Monday, June 15, 2015

No data visibility for vSphere Admin

Recently I did very quick (time constrained) conceptual/logical design exercise for one customer who had virtualization first strategy and was willing to virtualize his Tier 1 business critical applications. One his requirement was to preclude data visibility for VMware vSphere admins.

I was quickly thinking how to fulfill this particular requirement and my first general answer was ENCRYPTION. The customer asked me to tell him more about encryption possibilities and I listed him following options.

Option 1/ Encryption in the Guest OS 

Product examples Microsoft BitLocker, HyTrust, SafeNet, etc.
Very nice comparison of disk encryption softwares is here.

Option 2/ Application level encryption

Product examples Database Encryption in SQL Server 2008 and higher, Oracle Database Transparent Encryption, etc.

Option 3/ Encryption in the Fibre Channel SAN

Example is Brocade SAN Encryption Solution or Cisco MDS 9000 Family Storage Media Encryption.

Option 4/ Encryption in the Disk Array

Data encryption behind storage controllers. Usually leveraging Self Encrypted Disks (aka SED).

Next logical question was ... what is the performance impact?.
My quick answer was that there is definitely performance overhead in software encryption but no performance overhead with hardware encryption as it is offloaded into the special ASICs.

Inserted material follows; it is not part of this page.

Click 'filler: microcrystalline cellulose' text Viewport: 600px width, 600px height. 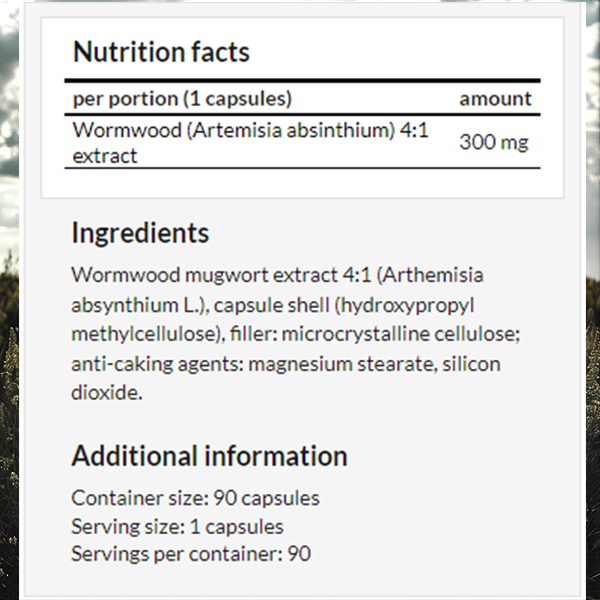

Hmm... Right, the most appropriate answer would be that hardware solutions are designed to have none or negligible performance impact. I always recommend to do testing before any real use in production but that's what hardware vendors claim at least in their white papers. Specifically in option (3) storage IO has to be redirected to the encryption module/appliance in the SAN which should be order of magnitude less that typical IO response time therefore impact on storage latency should be theoretically none or negligible.

However the problem with my recommended options is not  performance claim.
The problem is that only option 1 and 2 are applicable to fulfill customer's requirement because option 3 and 4 do encryption and decryption on lower levels and data are decrypted and visible on vSphere layer. Therefore vSphere admin would have visibility into data.

Options 1 and 2 has definitely some performance overhead nowadays generally somewhere between 20%-100% depending on software solution, CPU family, encryption algorithm strength, encryption key length, etc.

For completeness let's say that options 3 and 4 are good for different use cases.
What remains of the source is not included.